Stadt Villach
Projekt Genial - Generationen im Arbeitsleben

Für ein positives Miteinander der Generationen im Arbeitsleben: Anna Moser (Generationenbeauftragte des Landes Kärnten), Vizebürgermeisterin Gerda Sandriesser, Landesrätin Sara Schaar, Bürgermeister Günther Albel und Gemeinderätin Ines Wutti
  • Für ein positives Miteinander der Generationen im Arbeitsleben: Anna Moser (Generationenbeauftragte des Landes Kärnten), Vizebürgermeisterin Gerda Sandriesser, Landesrätin Sara Schaar, Bürgermeister Günther Albel und Gemeinderätin Ines Wutti
  • Foto: kk/Büro LR Schaar
  • hochgeladen von Kathrin Hehn

Die Stadt Villach ist der erste öffentliche Betrieb der am Projekt Genial teilnimmt. Durch das Projekt soll die Arbeitszufriedenheit und die Leistungsfähigkeit der Mitarbeiter verbessert werden.

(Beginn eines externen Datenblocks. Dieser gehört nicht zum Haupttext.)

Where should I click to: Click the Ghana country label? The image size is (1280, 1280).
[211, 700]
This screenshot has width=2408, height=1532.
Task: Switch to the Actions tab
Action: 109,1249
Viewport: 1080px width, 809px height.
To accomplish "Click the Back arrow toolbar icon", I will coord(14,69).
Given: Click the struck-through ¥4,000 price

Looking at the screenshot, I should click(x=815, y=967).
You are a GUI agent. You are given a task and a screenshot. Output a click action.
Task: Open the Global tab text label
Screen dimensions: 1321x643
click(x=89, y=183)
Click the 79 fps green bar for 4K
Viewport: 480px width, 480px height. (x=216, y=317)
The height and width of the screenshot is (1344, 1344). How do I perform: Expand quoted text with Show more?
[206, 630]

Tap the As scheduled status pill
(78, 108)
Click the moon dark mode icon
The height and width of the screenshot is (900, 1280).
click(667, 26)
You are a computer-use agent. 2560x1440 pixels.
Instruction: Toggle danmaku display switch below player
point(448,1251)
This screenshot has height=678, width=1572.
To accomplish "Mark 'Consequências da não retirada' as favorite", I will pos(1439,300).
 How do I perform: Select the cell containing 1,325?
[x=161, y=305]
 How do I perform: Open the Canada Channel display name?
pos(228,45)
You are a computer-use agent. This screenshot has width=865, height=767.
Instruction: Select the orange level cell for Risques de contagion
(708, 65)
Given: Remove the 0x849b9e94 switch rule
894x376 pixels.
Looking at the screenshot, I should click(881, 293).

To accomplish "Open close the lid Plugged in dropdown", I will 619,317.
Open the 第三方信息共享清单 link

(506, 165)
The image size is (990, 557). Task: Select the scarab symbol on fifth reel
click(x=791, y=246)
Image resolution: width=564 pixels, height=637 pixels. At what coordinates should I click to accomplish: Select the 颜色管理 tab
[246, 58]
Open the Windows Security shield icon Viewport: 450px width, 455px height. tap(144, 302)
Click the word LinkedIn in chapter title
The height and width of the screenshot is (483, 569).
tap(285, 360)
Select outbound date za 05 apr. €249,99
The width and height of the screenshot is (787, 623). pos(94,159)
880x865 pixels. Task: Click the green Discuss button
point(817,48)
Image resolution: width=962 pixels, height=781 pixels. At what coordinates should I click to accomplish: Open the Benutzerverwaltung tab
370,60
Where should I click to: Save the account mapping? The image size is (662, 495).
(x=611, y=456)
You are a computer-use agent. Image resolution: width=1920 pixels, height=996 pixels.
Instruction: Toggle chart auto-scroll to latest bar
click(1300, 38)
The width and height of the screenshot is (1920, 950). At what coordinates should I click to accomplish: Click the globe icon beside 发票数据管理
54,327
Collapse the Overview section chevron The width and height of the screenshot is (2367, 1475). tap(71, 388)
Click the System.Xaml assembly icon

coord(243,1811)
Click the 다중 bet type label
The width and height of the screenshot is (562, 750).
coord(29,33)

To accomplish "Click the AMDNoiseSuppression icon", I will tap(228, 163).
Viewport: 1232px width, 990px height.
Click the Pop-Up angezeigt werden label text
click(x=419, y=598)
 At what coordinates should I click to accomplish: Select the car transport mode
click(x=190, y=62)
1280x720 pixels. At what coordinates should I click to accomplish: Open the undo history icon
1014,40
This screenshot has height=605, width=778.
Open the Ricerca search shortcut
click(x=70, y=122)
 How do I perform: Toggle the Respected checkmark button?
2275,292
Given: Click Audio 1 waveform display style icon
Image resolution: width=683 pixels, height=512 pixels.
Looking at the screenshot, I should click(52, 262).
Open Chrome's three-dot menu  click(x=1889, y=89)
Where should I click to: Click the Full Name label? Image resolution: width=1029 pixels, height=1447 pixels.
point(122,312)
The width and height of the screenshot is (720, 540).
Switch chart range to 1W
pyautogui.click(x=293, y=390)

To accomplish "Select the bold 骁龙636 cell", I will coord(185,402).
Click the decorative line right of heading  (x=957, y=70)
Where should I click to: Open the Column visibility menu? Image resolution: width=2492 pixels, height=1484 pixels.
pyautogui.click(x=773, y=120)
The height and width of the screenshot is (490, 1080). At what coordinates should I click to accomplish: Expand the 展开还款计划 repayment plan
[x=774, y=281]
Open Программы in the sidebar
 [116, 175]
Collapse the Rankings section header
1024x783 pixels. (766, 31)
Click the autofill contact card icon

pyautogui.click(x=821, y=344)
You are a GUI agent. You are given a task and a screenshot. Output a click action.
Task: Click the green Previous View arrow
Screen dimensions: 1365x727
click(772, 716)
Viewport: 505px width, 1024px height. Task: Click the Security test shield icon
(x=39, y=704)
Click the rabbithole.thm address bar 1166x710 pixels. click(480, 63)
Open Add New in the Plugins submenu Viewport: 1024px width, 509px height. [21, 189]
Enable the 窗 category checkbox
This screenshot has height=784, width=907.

VILLACH. Mit dem Projekt Genial - Generationen im Arbeitsleben soll nicht nur die Leistungsfähigkeit von Mitarbeitern erhalten bzw. verbessert werden, sondern auch ihre Zufriedenheit erhöht werden. Durch das Projekt soll die generationenübergreifende Zusammenarbeit in Kärntner Betrieben verbessert werden, so Generationenbeauftragte Anna Moser.

Passgenaue Lösungen

Im Rahmen des Projektes erhob die Stadt Villach die Leistungsfähigkeit und Zufriedenheit ihrer Mitarbeiter erhoben. Durch die erhobenen Daten konnten in der Folge gut abgestimmte Lösungen entwickelt werden die nun umgesetzt werden sollen.
So soll beispielsweise die Weitergabe von Wissen von älteren auf jüngere Generationen sichergestellt werden. Dies geschieht etwa durch Workshops und Schulungen zum Thema Wissensmanagement im Zeitalter der Digitalisierung.
Weiters soll es Workshops zur Erstellung eines Aufgaben- und Methodenkataloges geben, welcher dann bei der Einführung von neuen Führungskräften zum Einsatz kommt, so LR Sara Schaar.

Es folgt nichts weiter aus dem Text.